3.4. Free Fatty Acids-Induced Insulin Resistance in Muscle
Skeletal muscle is one of the main target tissues which respond to insulin and other hormones . Glucose uptake by muscle is stimulated by insulin. In patients with NAFLD, elevated plasma free fatty acids (FFAs) levels are responsible for insulin resistance [149, 150] causing a decrease in the insulin-stimulated glucose uptake, glycogen synthesis , and PI3K activity in skeletal muscle .

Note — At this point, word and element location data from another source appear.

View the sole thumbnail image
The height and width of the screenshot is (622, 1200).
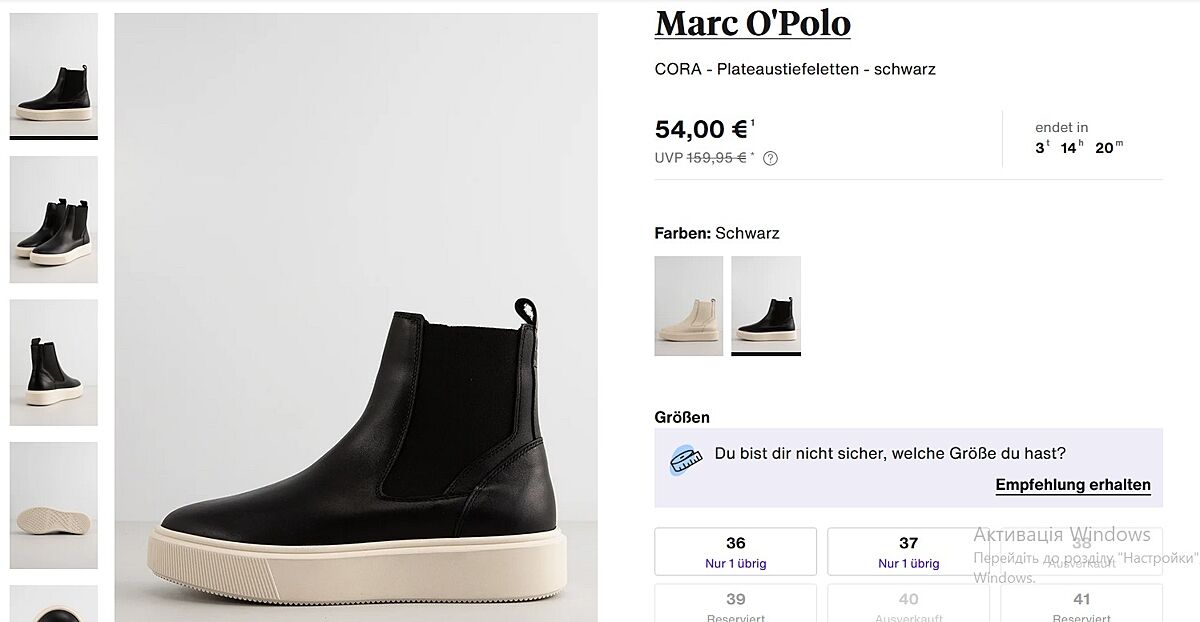coord(54,505)
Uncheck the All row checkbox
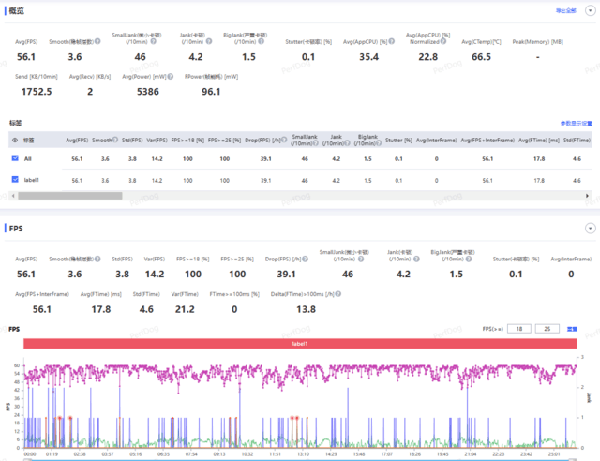Image resolution: width=600 pixels, height=461 pixels. point(15,158)

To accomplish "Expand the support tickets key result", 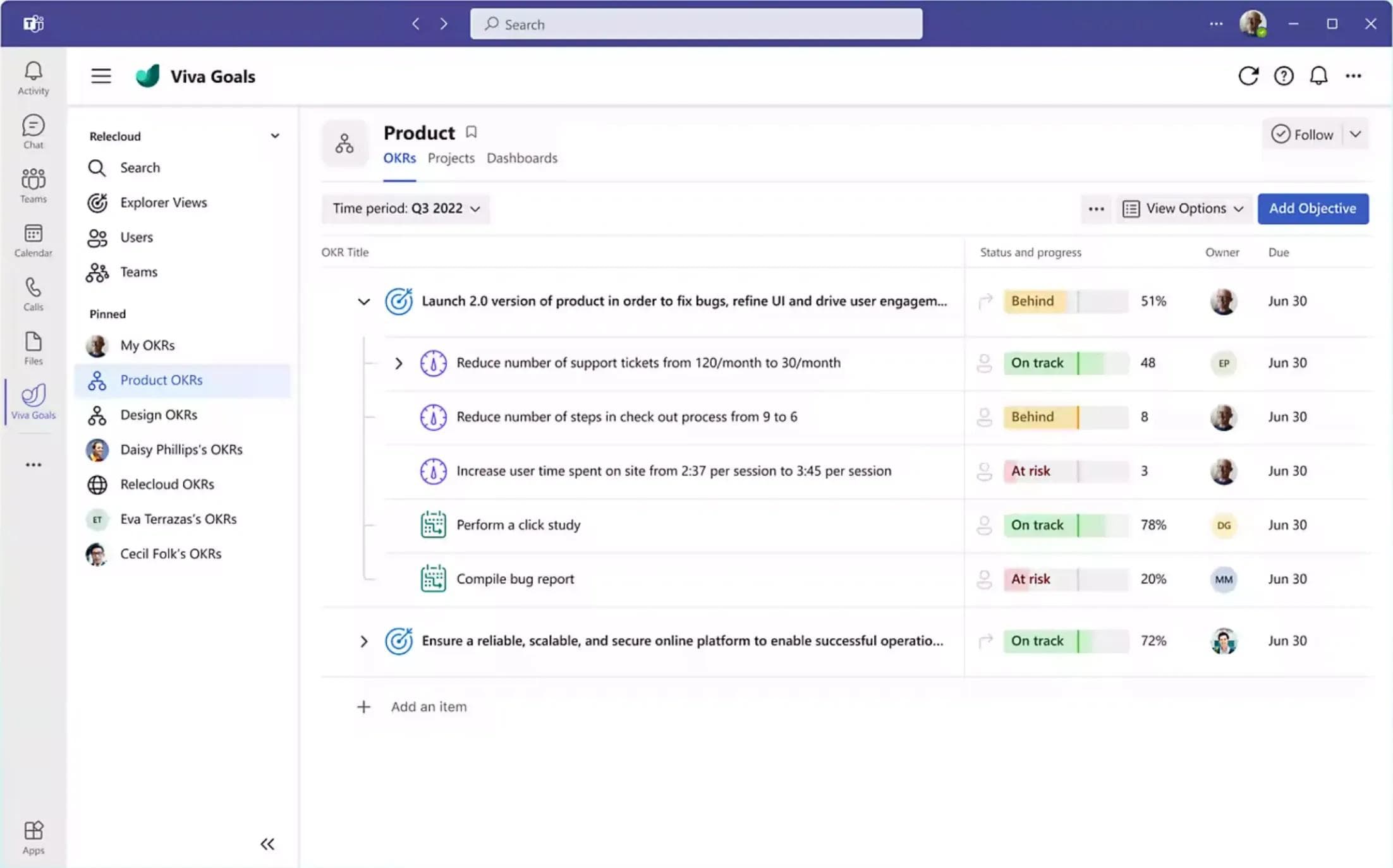I will pyautogui.click(x=398, y=363).
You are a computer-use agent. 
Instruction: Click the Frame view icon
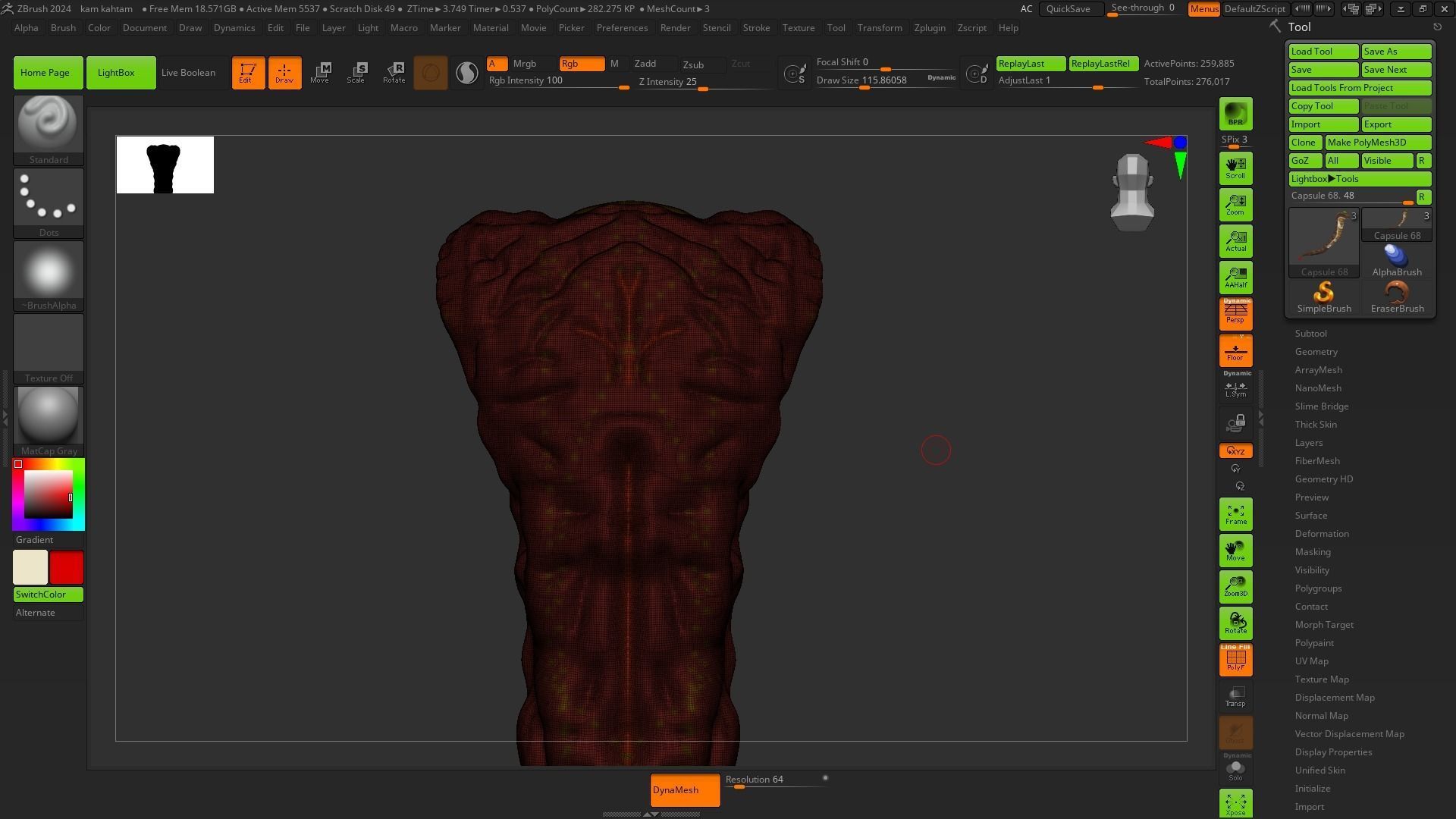click(x=1235, y=514)
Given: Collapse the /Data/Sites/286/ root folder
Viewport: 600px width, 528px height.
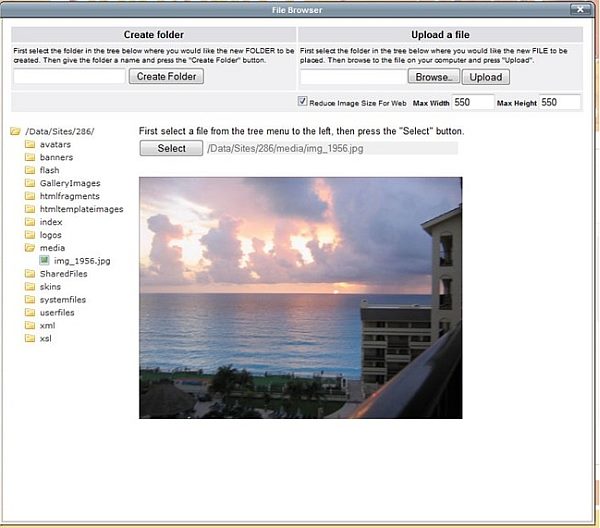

Elevated FFA in the blood causes accumulation of triacylglycerol (TG) in the muscle , which is shown to be associated with increased intracellular diacylglycerol (DAG), ceramides, and long-chain acyl-coenzyme A (LCA-CoA). These molecules induce insulin resistance by activating serine protein kinase C (PKC) . This kinase inhibits PI3K activities by phosphorylating Ser/Thr residue of IRS-1 causing an inhibition of the insulin-stimulated translocation of the glucose transporter type 4 isoform (GLUT4) . Phosphorylation of IκB by PKC dissociates IκB from NF-κB and thereby translocates NF-κB to nucleus to upregulate proinflammatory TNFα gene . NF-κB is linked to fatty acid-induced impairment of insulin action in muscle [156, 157].
The increased TG in muscle may be potentially toxic to skeletal muscle presumably because of ROS overproduction which inhibits the insulin-stimulated Akt phosphorylation on Ser residue . ROS also stimulates Thr phosphorylation of JNK, a kinase linked to insulin resistance . An elevated TG is associated with reduced mitochondrial oxidative capacity in skeletal muscles as indicated by lower mitochondrial density, reduced capacity of electron transport, and reduced activities of oxidative enzymes . Further researches are necessary to understand the contribution of PTM of transcription factor in the development of insulin resistance in muscle.
3.5. Adipokine Gene Expression and Secretion from Adipose Tissue
Contribution of adipose tissue in the maintenance of whole body insulin sensitivity is critical. Adipogenesis is a tightly regulated process that involves the complicated interrelationship of various transcription factors. One of the pivotal transcription factors is PPARγ, an essential factor of development and function [161, 162]. Hormonal stimuli to the preadipocyte trigger the expression of C/EBPβ  which activates the expression of two master transcription factors, C/EBPα and PPARγ . PPARγ can induce adipogenesis in MEFs (mouse embryonic fibroblast) , whereas C/EBPα is unable to do the same action in MEFs . These results indicate that PPARγ plays a central role in adipogenesis.
Mitogen-activated protein (MAP) kinase induces the phosphorylation of Ser112 of PPARγ resulting in the reduction of transcriptional activity. This observation is supported by a study  which showed that PPARγ activity was not decreased by MAP kinase when Ser112 was replaced by Ala. Furthermore, treatment of PD98059, an inhibitor of MAP kinase, abolished the phosphorylation of PPARγ .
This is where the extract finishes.